REQUIREMENT> Print out the data below with every line intact.

Stored records:

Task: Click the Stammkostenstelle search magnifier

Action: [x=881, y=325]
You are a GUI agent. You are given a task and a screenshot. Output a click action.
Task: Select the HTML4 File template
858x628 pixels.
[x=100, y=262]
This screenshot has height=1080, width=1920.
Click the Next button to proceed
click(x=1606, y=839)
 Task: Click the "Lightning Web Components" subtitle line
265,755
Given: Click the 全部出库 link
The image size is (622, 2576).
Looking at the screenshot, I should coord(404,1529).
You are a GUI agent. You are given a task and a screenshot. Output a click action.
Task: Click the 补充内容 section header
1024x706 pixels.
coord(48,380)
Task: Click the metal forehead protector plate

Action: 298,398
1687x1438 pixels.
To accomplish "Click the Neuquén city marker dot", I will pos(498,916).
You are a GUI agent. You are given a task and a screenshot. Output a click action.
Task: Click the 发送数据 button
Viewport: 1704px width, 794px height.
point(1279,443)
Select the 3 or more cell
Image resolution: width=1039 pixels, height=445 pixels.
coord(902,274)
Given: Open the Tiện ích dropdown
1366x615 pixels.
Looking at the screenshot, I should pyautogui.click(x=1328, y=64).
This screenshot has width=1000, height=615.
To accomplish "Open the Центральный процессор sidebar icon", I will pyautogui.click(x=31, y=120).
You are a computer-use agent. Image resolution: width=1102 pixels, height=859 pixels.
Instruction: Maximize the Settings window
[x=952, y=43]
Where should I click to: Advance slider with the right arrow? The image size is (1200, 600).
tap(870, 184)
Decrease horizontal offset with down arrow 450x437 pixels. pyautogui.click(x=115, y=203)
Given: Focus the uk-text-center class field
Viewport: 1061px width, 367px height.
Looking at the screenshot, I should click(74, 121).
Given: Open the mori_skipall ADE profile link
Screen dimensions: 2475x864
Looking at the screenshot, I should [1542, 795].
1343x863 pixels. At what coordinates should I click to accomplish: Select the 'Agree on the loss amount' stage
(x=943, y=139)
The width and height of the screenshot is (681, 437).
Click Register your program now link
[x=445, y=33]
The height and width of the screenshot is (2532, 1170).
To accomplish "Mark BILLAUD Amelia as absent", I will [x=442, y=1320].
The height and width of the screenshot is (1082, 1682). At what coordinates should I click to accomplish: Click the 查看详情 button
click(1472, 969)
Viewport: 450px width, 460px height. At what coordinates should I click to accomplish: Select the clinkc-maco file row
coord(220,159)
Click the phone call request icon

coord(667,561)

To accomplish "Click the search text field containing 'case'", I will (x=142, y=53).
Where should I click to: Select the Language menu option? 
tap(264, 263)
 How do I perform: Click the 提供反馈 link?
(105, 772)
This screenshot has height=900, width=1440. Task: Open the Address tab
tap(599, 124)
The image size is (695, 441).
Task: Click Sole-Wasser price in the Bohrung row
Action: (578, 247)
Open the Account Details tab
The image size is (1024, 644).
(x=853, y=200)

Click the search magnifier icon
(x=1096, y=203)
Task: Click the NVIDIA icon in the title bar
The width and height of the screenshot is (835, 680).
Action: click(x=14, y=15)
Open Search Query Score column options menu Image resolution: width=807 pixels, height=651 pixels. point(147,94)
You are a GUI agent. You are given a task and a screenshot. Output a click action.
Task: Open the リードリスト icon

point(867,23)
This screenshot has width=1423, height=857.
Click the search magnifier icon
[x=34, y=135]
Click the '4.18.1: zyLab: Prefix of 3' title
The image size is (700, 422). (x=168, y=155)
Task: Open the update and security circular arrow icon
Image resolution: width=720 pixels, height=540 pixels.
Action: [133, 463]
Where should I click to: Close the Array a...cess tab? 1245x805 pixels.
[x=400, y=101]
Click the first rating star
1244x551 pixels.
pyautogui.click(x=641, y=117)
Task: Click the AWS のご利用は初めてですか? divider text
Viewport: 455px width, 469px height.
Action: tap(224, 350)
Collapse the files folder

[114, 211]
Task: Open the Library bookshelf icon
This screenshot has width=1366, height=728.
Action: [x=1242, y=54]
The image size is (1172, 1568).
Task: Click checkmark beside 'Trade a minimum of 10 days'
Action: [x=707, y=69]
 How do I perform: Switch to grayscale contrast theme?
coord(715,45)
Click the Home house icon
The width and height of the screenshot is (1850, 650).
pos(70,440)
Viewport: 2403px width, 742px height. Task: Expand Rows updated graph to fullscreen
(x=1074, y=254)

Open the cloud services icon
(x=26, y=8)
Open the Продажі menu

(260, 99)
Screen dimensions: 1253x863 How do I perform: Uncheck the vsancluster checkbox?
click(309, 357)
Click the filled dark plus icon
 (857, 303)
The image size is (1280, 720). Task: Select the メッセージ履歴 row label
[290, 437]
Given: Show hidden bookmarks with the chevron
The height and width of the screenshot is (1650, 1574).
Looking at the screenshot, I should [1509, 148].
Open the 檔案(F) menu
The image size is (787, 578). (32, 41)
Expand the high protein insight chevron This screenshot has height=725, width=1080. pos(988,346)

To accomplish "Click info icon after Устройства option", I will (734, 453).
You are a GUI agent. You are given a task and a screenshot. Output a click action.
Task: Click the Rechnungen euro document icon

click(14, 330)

EXERCISE RESPONSE>
Task: Click the Stammkostenstelle search magnifier

Action: [x=881, y=325]
You are a GUI agent. You are given a task and a screenshot. Output a click action.
Task: Select the HTML4 File template
858x628 pixels.
[x=100, y=262]
This screenshot has height=1080, width=1920.
Click the Next button to proceed
click(x=1606, y=839)
 Task: Click the "Lightning Web Components" subtitle line
265,755
Given: Click the 全部出库 link
The image size is (622, 2576).
Looking at the screenshot, I should coord(404,1529).
You are a GUI agent. You are given a task and a screenshot. Output a click action.
Task: Click the 补充内容 section header
1024x706 pixels.
coord(48,380)
Task: Click the metal forehead protector plate

Action: 298,398
1687x1438 pixels.
To accomplish "Click the Neuquén city marker dot", I will pos(498,916).
You are a GUI agent. You are given a task and a screenshot. Output a click action.
Task: Click the 发送数据 button
Viewport: 1704px width, 794px height.
point(1279,443)
Select the 3 or more cell
Image resolution: width=1039 pixels, height=445 pixels.
coord(902,274)
Given: Open the Tiện ích dropdown
1366x615 pixels.
Looking at the screenshot, I should pyautogui.click(x=1328, y=64).
This screenshot has width=1000, height=615.
To accomplish "Open the Центральный процессор sidebar icon", I will pyautogui.click(x=31, y=120).
You are a computer-use agent. Image resolution: width=1102 pixels, height=859 pixels.
Instruction: Maximize the Settings window
[x=952, y=43]
Where should I click to: Advance slider with the right arrow? The image size is (1200, 600).
tap(870, 184)
Decrease horizontal offset with down arrow 450x437 pixels. pyautogui.click(x=115, y=203)
Given: Focus the uk-text-center class field
Viewport: 1061px width, 367px height.
Looking at the screenshot, I should click(74, 121).
Given: Open the mori_skipall ADE profile link
Screen dimensions: 2475x864
Looking at the screenshot, I should [1542, 795].
1343x863 pixels. At what coordinates should I click to accomplish: Select the 'Agree on the loss amount' stage
(x=943, y=139)
The width and height of the screenshot is (681, 437).
Click Register your program now link
[x=445, y=33]
The height and width of the screenshot is (2532, 1170).
To accomplish "Mark BILLAUD Amelia as absent", I will [x=442, y=1320].
The height and width of the screenshot is (1082, 1682). At what coordinates should I click to accomplish: Click the 查看详情 button
click(1472, 969)
Viewport: 450px width, 460px height. At what coordinates should I click to accomplish: Select the clinkc-maco file row
coord(220,159)
Click the phone call request icon

coord(667,561)

To accomplish "Click the search text field containing 'case'", I will (x=142, y=53).
Where should I click to: Select the Language menu option? 
tap(264, 263)
 How do I perform: Click the 提供反馈 link?
(105, 772)
This screenshot has height=900, width=1440. Task: Open the Address tab
tap(599, 124)
The image size is (695, 441).
Task: Click Sole-Wasser price in the Bohrung row
Action: (578, 247)
Open the Account Details tab
The image size is (1024, 644).
(x=853, y=200)

Click the search magnifier icon
(x=1096, y=203)
Task: Click the NVIDIA icon in the title bar
The width and height of the screenshot is (835, 680).
Action: click(x=14, y=15)
Open Search Query Score column options menu Image resolution: width=807 pixels, height=651 pixels. point(147,94)
You are a GUI agent. You are given a task and a screenshot. Output a click action.
Task: Open the リードリスト icon

point(867,23)
This screenshot has width=1423, height=857.
Click the search magnifier icon
[x=34, y=135]
Click the '4.18.1: zyLab: Prefix of 3' title
The image size is (700, 422). (x=168, y=155)
Task: Open the update and security circular arrow icon
Image resolution: width=720 pixels, height=540 pixels.
Action: [133, 463]
Where should I click to: Close the Array a...cess tab? 1245x805 pixels.
[x=400, y=101]
Click the first rating star
1244x551 pixels.
pyautogui.click(x=641, y=117)
Task: Click the AWS のご利用は初めてですか? divider text
Viewport: 455px width, 469px height.
Action: tap(224, 350)
Collapse the files folder

[114, 211]
Task: Open the Library bookshelf icon
This screenshot has width=1366, height=728.
Action: [x=1242, y=54]
The image size is (1172, 1568).
Task: Click checkmark beside 'Trade a minimum of 10 days'
Action: [x=707, y=69]
 How do I perform: Switch to grayscale contrast theme?
coord(715,45)
Click the Home house icon
The width and height of the screenshot is (1850, 650).
pos(70,440)
Viewport: 2403px width, 742px height. Task: Expand Rows updated graph to fullscreen
(x=1074, y=254)

Open the cloud services icon
(x=26, y=8)
Open the Продажі menu

(260, 99)
Screen dimensions: 1253x863 How do I perform: Uncheck the vsancluster checkbox?
click(309, 357)
Click the filled dark plus icon
 (857, 303)
The image size is (1280, 720). Task: Select the メッセージ履歴 row label
[290, 437]
Given: Show hidden bookmarks with the chevron
The height and width of the screenshot is (1650, 1574).
Looking at the screenshot, I should [1509, 148].
Open the 檔案(F) menu
The image size is (787, 578). (32, 41)
Expand the high protein insight chevron This screenshot has height=725, width=1080. pos(988,346)

To accomplish "Click info icon after Устройства option", I will (734, 453).
You are a GUI agent. You are given a task and a screenshot. Output a click action.
Task: Click the Rechnungen euro document icon

click(14, 330)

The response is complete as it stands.